Herford. "Ich find’s hier ja echt ein bisschen kalt", sagt Wiebke Klein. Sie steht gerade mitten in der 30 Grad warmen Innenstadt. Zwei Jahre lang lebte die 22-Jährige in den schwüleren Gefilden Australiens, erst seit zwei Wochen ist sie wieder in Herford.
Eigentlich wollte sie nur ein bisschen ihr Englisch verbessern. In einem Auslandsjahr nach dem Abitur. Wie so viele Jugendliche. Doch aus den zwölf Monaten mit dem "Work-and-Travel"-Visum wurden dank einer Ausnahmeklausel 24.

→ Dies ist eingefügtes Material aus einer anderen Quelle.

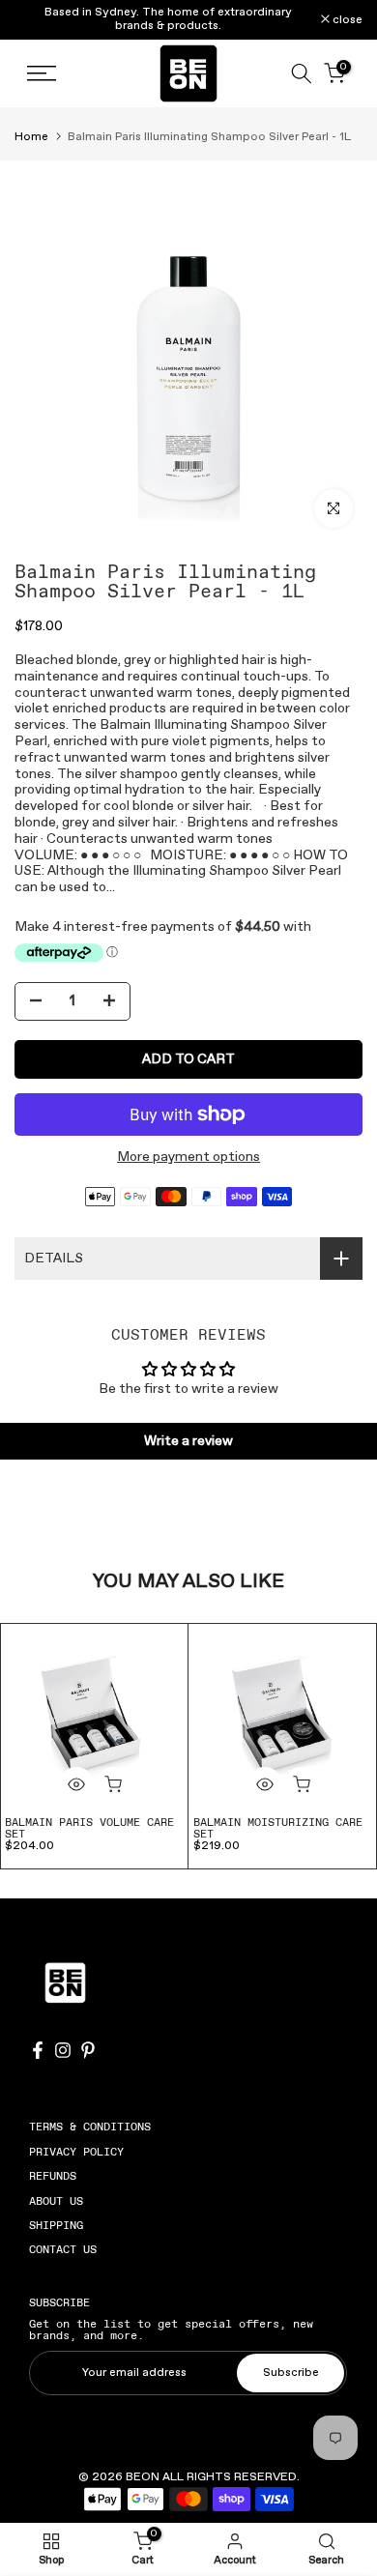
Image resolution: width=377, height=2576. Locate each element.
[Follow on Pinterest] (88, 2050)
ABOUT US (56, 2201)
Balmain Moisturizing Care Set (277, 1827)
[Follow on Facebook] (37, 2050)
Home (31, 137)
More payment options (188, 1157)
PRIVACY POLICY (76, 2151)
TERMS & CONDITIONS (90, 2126)
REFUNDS (52, 2176)
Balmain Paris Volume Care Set (89, 1827)
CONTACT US (63, 2249)
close (346, 20)
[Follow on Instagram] (63, 2050)
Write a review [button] (188, 1441)
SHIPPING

Und für Wiebke Klein änderte sich vieles: Sie spricht inzwischen nicht nur wie angestrebt gutes Englisch, sondern sogar so gutes, dass ihr mitten im Gespräch nur die englische, aber nicht mehr die deutsche Vokabel einfällt. "Ich bin selbstbewusster geworden", sagt sie. "Selbstständiger. Nach so langer Zeit wieder bei Mama einzuziehen, fühlt sich schon komisch an – und nervt auch ein bisschen", sagt sie und grinst.

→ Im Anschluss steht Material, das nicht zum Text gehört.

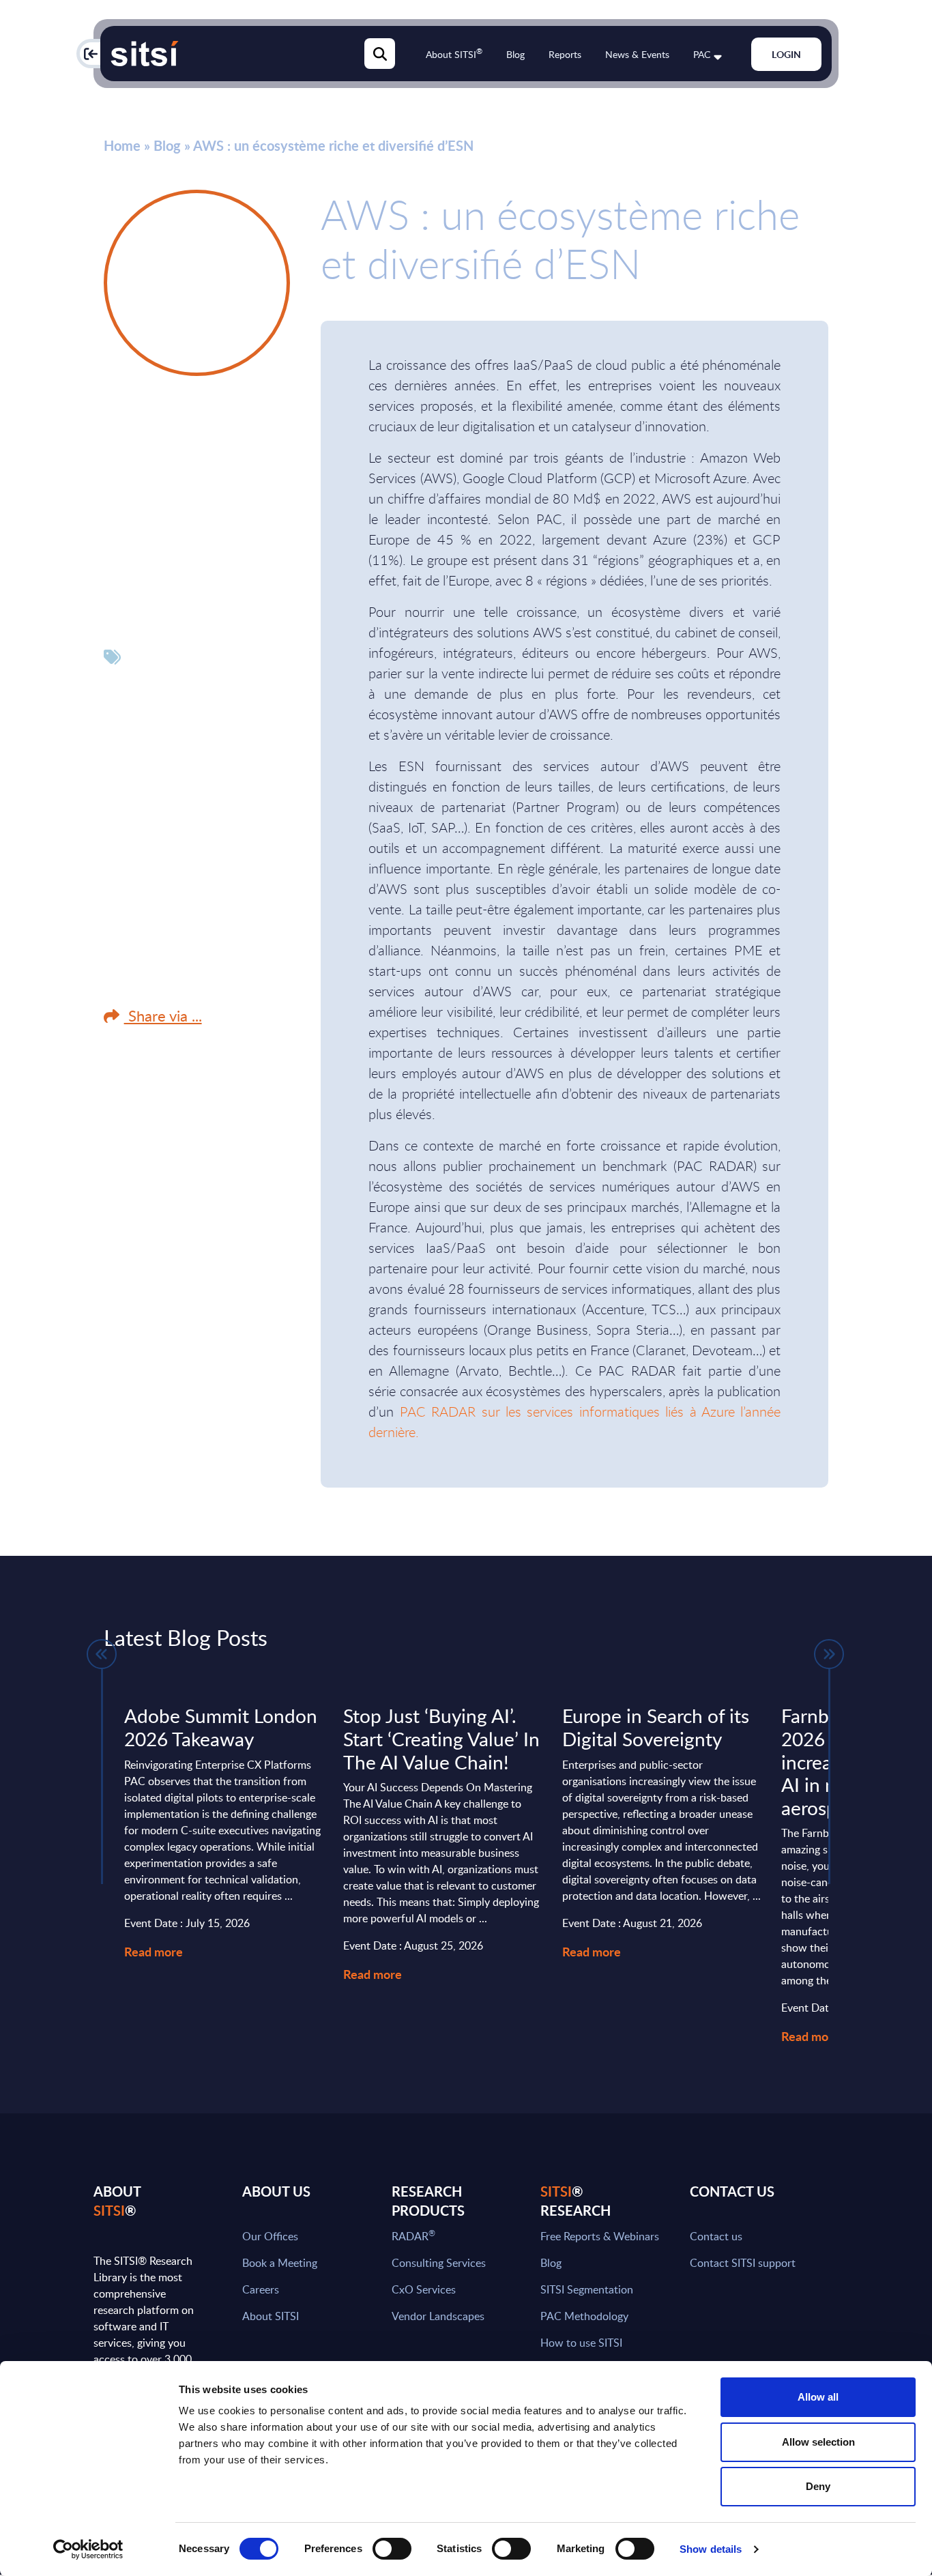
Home (122, 145)
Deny (818, 2486)
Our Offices (270, 2236)
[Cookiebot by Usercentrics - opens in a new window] (88, 2549)
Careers (260, 2289)
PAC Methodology (584, 2316)
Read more (153, 1951)
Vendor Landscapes (438, 2316)
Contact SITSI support (743, 2262)
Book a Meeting (279, 2262)
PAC (701, 54)
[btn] (102, 1654)
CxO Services (424, 2289)
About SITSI (454, 54)
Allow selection (818, 2442)
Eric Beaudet (164, 421)
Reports (565, 54)
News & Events (637, 54)
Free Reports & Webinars (599, 2236)
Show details (711, 2549)
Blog (515, 54)
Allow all (818, 2397)
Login (786, 54)
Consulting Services (439, 2262)
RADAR (413, 2236)
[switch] (392, 2549)
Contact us (716, 2236)
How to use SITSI (581, 2342)
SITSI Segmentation (586, 2289)
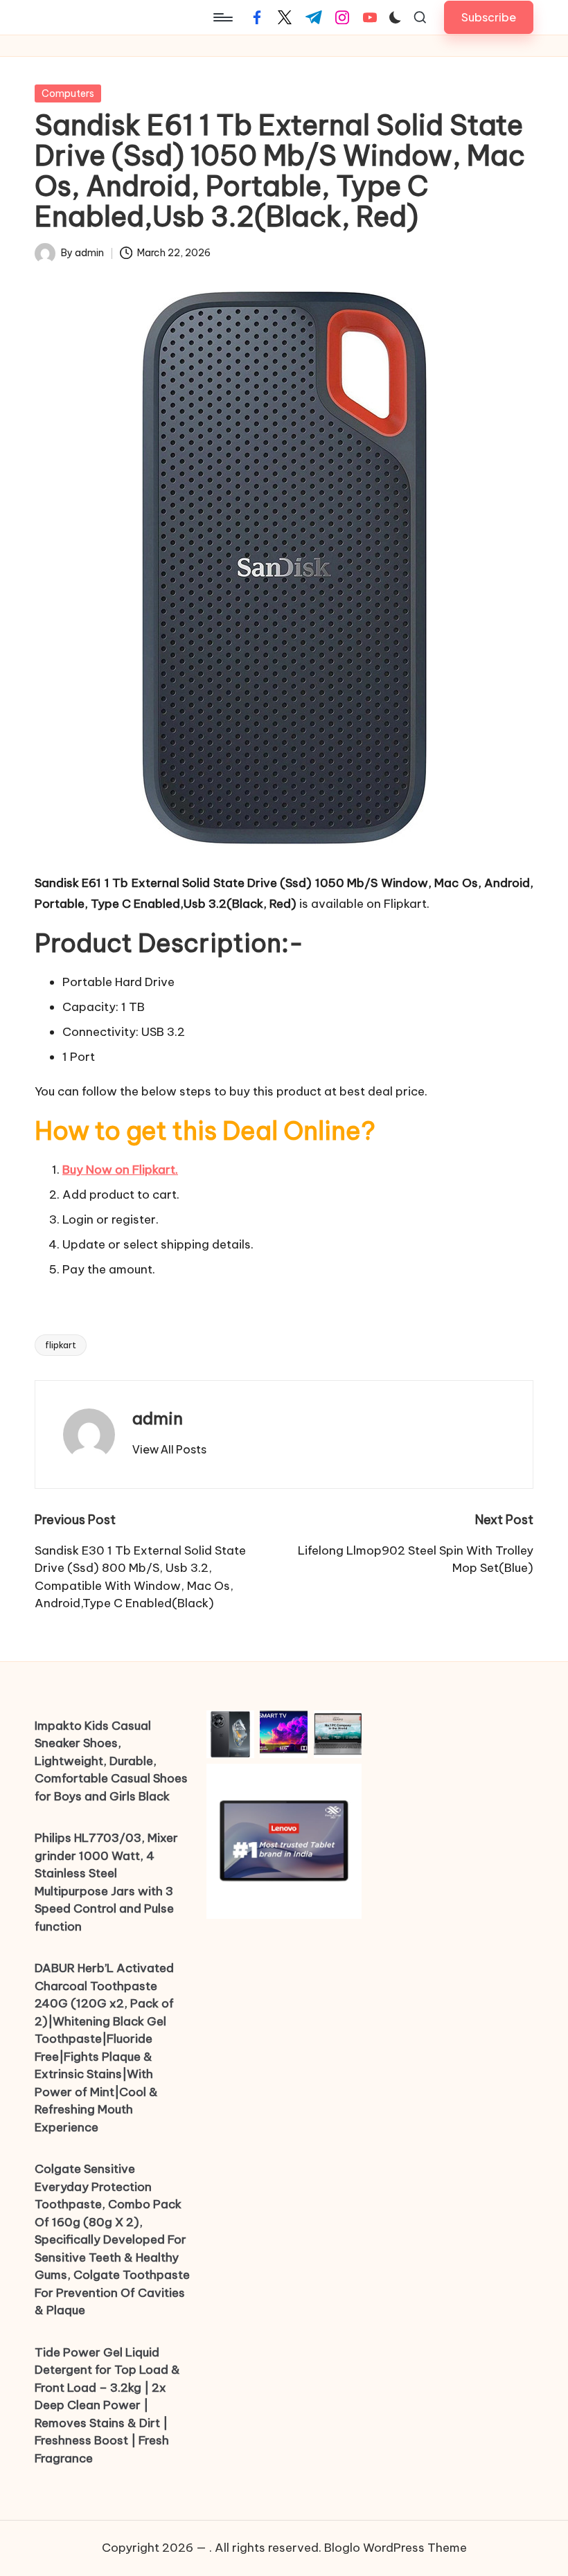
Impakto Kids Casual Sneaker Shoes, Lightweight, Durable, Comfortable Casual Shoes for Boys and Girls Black (111, 1761)
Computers (68, 93)
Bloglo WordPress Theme (395, 2547)
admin (157, 1418)
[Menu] (222, 17)
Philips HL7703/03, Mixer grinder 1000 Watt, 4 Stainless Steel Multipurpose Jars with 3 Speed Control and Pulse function (106, 1882)
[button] (488, 17)
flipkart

Ihr ständiger Begleiter in "Down Under" am anderen Ende der Welt war nur ein weißer Ford Camper mit vielen kleinen, aufgeklebten Sternen. Alles andere wechselte: Die Wohnorte, die Jobs, die Begleiter und Freunde. Wiebke startete in Melbourne als Au-Pair bei einer Familie mit vier Kindern.
Das war ein Job, den sie lieber nicht nochmal machen würde: "Es war sehr anstrengend, ich hatte kaum Zeit für mich und vom Land habe ich überhaupt nichts mitgekriegt", sagt sie. "Aber dafür habe ich so viel verdient, dass ich mir meine ausgedehnten Reisen und meinen tatterigen Ford Camper kaufen konnte."
So fuhr sie von Melbourne bis Adelaide, dann quer durch die Wüste nach Alice Springs, auf der Ocean Drive Road die Westküste entlang. Schließlich blieb sie während der Regenzeit im nördlich gelegenen Broome hängen. Das Geld war alle. "Doch in Australien ist es leicht, einen Job zu finden", sagt Wiebke Klein.
Drei zur gleichen Zeit hatte sie in Broome: als Kellnerin, Putzhilfe und als Aushilfe bei einer Fast-Food-Kette. In dem Städtchen hatte sie endlich Zeit, auszugehen, fand Freunde und blieb mehr als ein dreiviertel Jahr. "Die wenigen Tage seit meiner Rückkehr nach Herford, fühlt es sich an, als sei ich hier zu Besuch. Noch ist Broome meine Heimat", sagt sie und klingt ein bisschen wehmütig.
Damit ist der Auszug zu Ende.